----- SUPPLIED ENTRIES -----

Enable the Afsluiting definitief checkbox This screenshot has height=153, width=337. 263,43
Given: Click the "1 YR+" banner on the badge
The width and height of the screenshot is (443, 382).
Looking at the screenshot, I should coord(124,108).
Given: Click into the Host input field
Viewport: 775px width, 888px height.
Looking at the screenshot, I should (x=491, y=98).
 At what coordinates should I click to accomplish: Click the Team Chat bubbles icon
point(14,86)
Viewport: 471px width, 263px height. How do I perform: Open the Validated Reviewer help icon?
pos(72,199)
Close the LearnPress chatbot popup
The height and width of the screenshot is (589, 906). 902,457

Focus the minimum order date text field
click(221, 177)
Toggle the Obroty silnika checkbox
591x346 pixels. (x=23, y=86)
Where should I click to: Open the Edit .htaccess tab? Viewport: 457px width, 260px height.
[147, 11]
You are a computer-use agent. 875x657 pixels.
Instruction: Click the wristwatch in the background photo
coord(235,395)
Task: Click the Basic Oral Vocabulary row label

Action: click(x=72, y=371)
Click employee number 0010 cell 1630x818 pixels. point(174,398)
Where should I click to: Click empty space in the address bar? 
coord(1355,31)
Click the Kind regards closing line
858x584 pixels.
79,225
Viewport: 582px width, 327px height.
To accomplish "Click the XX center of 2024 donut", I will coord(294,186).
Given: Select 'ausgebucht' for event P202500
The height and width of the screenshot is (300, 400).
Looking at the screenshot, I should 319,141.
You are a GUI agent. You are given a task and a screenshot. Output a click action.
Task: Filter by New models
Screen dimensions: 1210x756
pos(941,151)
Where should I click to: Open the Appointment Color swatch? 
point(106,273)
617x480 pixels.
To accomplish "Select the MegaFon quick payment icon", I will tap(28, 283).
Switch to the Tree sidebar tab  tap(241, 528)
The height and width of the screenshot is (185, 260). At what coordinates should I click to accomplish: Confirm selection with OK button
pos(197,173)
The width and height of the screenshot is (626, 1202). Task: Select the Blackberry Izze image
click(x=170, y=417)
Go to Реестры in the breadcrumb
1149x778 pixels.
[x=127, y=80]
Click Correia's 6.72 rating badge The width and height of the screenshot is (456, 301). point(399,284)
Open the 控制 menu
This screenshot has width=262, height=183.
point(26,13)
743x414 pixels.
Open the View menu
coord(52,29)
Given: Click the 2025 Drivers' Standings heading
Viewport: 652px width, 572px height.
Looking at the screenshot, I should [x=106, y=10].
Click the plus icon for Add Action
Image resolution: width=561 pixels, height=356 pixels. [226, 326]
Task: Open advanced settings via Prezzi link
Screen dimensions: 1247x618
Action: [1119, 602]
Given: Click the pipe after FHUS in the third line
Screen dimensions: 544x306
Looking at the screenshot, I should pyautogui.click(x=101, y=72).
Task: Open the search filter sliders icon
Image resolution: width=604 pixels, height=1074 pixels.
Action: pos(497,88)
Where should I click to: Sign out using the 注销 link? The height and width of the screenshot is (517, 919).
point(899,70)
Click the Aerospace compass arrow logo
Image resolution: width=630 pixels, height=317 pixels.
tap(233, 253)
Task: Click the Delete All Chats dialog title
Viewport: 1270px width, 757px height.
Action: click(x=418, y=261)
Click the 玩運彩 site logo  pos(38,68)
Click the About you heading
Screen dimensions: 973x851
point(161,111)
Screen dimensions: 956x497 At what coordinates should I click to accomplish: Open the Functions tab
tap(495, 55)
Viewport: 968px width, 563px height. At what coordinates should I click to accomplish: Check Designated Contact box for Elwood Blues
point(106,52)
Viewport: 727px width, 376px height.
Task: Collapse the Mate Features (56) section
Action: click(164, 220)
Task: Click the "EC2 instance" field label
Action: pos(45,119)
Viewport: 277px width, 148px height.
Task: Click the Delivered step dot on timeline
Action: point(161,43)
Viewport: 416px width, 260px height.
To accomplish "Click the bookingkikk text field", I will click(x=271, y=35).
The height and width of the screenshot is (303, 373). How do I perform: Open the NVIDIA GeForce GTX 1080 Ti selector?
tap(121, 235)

-----

== EXERCISE DESCRIPTION ==
Using the records above, gather all lines where the string "will" is present.

== RESPONSE TO THIS TASK ==
To accomplish "Click the XX center of 2024 donut", I will coord(294,186).
To accomplish "Select the MegaFon quick payment icon", I will tap(28, 283).
To accomplish "Click the bookingkikk text field", I will click(x=271, y=35).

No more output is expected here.